**TRY IT**
Scan the records for the string "This" and state how many lines contain it, using the number alone.

Data records:
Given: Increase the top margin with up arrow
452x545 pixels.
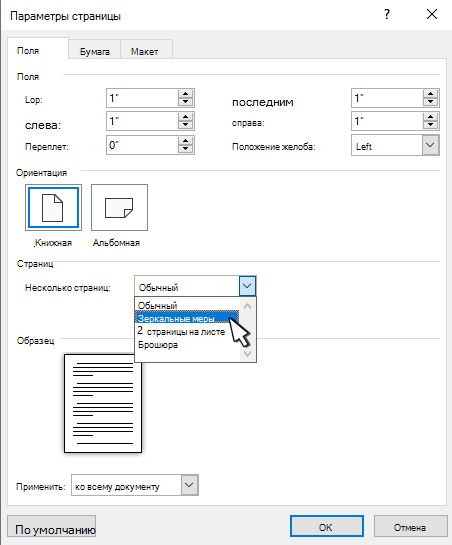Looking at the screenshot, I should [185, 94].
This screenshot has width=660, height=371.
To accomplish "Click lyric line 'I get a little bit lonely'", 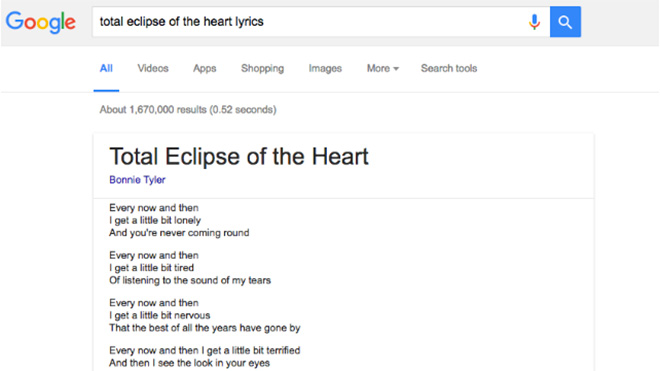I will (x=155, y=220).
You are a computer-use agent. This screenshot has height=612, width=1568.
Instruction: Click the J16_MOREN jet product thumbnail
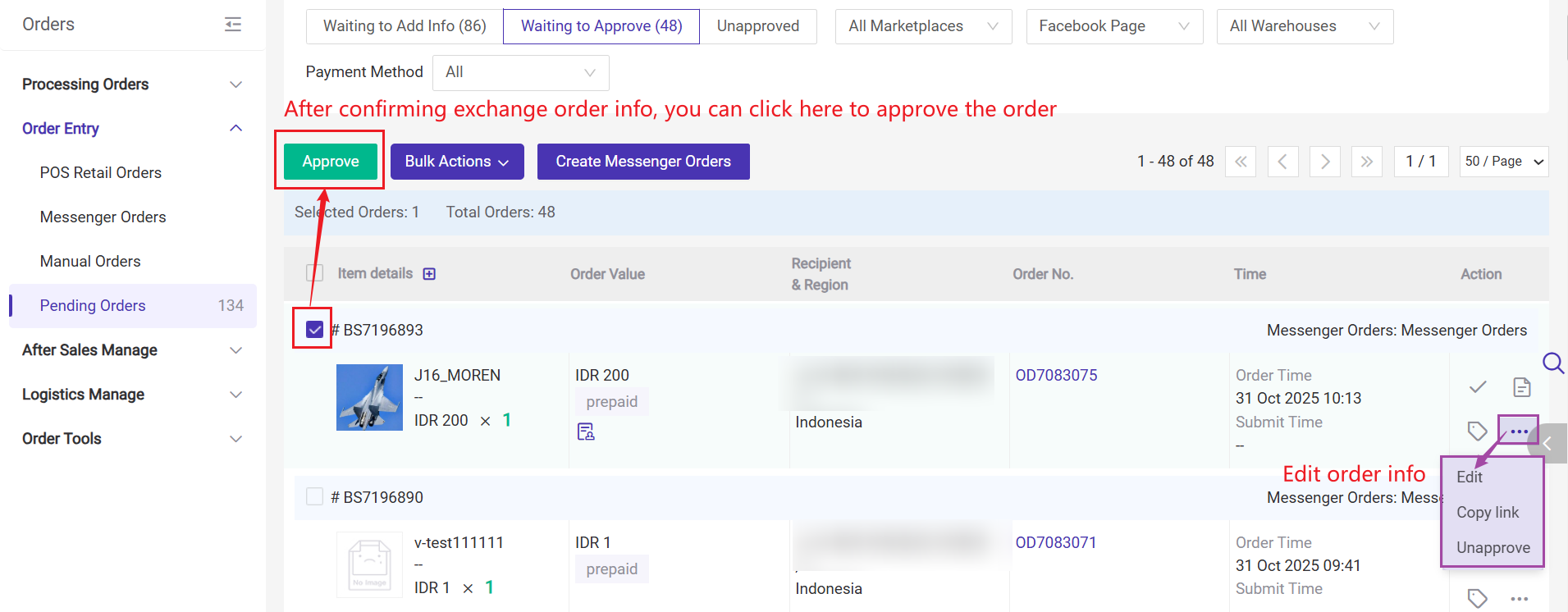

**EXERCISE RESPONSE**
2